- [WHAT YOU WILL DO]
In the records that follow, the lines from the one containing "Sign-up Now (607, 2131)" to the one containing "Transportation (99, 510)", inclusive, are to be given again exactly.

○ ○ ○ ○

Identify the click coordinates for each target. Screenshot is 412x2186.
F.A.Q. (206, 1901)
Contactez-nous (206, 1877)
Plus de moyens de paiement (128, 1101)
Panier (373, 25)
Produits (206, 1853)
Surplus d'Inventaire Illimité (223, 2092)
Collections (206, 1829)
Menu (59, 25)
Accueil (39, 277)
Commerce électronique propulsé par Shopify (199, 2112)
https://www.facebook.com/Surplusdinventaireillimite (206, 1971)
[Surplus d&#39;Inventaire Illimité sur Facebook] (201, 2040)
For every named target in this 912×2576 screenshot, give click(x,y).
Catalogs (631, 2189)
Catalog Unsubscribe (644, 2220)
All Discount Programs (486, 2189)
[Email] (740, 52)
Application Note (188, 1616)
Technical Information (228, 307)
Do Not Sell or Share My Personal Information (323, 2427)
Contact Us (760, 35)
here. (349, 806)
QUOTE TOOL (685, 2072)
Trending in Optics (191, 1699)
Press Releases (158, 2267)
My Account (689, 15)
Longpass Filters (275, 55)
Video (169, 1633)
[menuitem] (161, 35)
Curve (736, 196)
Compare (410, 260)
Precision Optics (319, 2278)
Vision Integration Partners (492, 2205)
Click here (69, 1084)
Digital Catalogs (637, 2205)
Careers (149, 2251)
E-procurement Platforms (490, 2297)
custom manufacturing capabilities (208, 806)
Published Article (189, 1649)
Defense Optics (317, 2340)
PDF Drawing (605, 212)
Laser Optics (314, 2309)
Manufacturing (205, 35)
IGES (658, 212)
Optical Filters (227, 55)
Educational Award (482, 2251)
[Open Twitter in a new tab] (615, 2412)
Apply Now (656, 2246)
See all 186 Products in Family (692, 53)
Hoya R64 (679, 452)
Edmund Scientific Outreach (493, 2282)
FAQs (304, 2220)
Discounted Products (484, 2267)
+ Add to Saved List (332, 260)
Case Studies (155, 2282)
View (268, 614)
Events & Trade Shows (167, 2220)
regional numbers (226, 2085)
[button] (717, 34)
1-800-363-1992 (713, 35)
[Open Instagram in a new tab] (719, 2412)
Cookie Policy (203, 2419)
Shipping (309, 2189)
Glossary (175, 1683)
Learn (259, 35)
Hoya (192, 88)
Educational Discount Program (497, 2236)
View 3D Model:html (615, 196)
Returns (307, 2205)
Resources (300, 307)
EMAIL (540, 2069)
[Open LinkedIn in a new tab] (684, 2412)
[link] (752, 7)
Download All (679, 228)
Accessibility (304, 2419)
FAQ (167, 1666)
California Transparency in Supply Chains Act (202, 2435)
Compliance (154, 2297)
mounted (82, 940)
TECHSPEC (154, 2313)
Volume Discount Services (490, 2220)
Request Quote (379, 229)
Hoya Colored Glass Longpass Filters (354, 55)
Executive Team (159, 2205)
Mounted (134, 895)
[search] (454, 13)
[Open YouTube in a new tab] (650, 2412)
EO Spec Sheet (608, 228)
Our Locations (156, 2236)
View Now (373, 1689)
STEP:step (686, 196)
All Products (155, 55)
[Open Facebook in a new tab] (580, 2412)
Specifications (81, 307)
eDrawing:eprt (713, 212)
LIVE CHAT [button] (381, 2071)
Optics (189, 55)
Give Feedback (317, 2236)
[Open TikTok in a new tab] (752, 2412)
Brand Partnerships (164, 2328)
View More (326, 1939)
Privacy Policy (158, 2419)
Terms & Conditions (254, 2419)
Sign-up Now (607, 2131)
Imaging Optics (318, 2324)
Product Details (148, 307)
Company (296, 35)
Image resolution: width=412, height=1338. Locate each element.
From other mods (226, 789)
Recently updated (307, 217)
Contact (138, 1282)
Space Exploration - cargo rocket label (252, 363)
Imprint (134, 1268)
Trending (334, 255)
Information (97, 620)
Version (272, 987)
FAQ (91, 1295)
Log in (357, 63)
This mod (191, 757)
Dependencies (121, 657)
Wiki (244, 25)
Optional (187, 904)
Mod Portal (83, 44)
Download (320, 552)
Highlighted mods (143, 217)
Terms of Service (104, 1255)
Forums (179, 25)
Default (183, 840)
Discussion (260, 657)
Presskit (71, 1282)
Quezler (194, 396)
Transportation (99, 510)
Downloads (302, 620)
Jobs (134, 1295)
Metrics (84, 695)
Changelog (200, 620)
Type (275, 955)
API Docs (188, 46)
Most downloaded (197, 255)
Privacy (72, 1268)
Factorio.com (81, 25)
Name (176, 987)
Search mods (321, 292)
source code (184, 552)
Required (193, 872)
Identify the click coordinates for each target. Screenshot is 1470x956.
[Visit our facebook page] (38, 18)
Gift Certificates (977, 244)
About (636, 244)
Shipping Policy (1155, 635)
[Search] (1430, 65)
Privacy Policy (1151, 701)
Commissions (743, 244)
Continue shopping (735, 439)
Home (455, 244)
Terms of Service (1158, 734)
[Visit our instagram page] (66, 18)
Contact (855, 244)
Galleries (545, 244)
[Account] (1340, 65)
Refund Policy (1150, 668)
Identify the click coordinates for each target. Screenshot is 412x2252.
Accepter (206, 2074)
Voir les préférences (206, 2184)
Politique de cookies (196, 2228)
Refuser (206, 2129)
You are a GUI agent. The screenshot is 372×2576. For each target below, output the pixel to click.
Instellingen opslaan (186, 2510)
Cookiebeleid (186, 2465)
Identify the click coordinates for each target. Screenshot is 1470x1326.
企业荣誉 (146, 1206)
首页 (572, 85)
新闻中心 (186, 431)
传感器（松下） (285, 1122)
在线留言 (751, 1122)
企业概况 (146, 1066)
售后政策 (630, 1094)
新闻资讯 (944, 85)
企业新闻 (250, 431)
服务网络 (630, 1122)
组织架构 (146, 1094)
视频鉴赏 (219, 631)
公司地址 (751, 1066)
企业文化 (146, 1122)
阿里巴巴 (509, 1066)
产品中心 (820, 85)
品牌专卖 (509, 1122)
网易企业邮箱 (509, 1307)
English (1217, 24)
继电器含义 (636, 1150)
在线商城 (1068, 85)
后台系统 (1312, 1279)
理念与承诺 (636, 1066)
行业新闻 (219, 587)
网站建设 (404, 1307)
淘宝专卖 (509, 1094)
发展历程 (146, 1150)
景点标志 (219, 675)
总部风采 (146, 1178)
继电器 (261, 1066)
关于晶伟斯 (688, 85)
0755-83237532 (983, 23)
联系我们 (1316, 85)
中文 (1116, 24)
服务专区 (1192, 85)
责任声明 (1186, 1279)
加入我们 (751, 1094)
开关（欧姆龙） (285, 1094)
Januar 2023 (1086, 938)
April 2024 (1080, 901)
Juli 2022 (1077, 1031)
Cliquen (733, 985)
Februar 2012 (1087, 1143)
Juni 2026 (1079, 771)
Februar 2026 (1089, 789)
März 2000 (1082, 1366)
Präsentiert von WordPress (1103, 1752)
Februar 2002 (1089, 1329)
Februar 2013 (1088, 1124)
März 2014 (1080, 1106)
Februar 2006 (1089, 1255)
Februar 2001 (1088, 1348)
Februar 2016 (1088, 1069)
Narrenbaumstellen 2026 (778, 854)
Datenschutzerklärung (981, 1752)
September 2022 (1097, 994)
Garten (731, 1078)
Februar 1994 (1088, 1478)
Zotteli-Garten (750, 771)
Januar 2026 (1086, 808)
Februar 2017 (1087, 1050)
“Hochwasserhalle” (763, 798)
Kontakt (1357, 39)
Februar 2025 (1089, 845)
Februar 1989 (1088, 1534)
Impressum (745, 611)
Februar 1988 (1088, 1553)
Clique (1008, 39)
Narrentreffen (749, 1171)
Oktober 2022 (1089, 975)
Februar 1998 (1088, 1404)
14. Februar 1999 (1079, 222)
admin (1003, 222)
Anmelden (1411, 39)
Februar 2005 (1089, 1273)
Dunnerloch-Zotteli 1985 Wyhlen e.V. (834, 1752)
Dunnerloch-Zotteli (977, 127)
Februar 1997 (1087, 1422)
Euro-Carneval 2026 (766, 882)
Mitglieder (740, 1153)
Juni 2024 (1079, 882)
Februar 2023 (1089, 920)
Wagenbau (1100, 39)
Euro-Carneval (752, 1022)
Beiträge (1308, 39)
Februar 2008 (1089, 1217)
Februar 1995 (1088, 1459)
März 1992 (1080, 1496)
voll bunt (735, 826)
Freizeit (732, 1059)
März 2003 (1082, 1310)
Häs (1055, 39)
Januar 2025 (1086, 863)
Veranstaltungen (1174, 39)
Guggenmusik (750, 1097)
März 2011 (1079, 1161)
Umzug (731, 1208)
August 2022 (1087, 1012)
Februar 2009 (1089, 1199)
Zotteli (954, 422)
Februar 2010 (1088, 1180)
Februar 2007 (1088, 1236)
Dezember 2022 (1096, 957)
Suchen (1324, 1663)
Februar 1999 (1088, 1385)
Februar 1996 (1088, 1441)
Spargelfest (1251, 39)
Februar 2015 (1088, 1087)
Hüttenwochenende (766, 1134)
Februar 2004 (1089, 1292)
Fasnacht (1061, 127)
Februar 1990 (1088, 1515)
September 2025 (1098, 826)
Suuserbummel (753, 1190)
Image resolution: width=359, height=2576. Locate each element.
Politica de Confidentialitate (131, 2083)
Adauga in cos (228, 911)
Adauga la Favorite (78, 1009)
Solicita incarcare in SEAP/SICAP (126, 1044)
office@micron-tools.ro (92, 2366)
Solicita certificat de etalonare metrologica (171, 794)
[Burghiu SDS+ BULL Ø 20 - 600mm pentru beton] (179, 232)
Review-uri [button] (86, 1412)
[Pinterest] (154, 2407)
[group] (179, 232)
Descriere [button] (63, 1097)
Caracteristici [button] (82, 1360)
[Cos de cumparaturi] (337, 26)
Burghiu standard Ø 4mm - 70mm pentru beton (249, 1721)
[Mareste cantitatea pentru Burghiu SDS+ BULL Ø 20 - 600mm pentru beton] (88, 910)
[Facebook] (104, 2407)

○ ○ ○ ○

- [WRITTEN SOLUTION]
Sign-up Now (607, 2131)
Imaging Optics (318, 2324)
Product Details (148, 307)
Company (296, 35)
Image resolution: width=412, height=1338. Locate each element.
From other mods (226, 789)
Recently updated (307, 217)
Contact (138, 1282)
Space Exploration - cargo rocket label (252, 363)
Imprint (134, 1268)
Trending (334, 255)
Information (97, 620)
Version (272, 987)
FAQ (91, 1295)
Log in (357, 63)
This mod (191, 757)
Dependencies (121, 657)
Wiki (244, 25)
Optional (187, 904)
Mod Portal (83, 44)
Download (320, 552)
Highlighted mods (143, 217)
Terms of Service (104, 1255)
Forums (179, 25)
Default (183, 840)
Discussion (260, 657)
Presskit (71, 1282)
Quezler (194, 396)
Transportation (99, 510)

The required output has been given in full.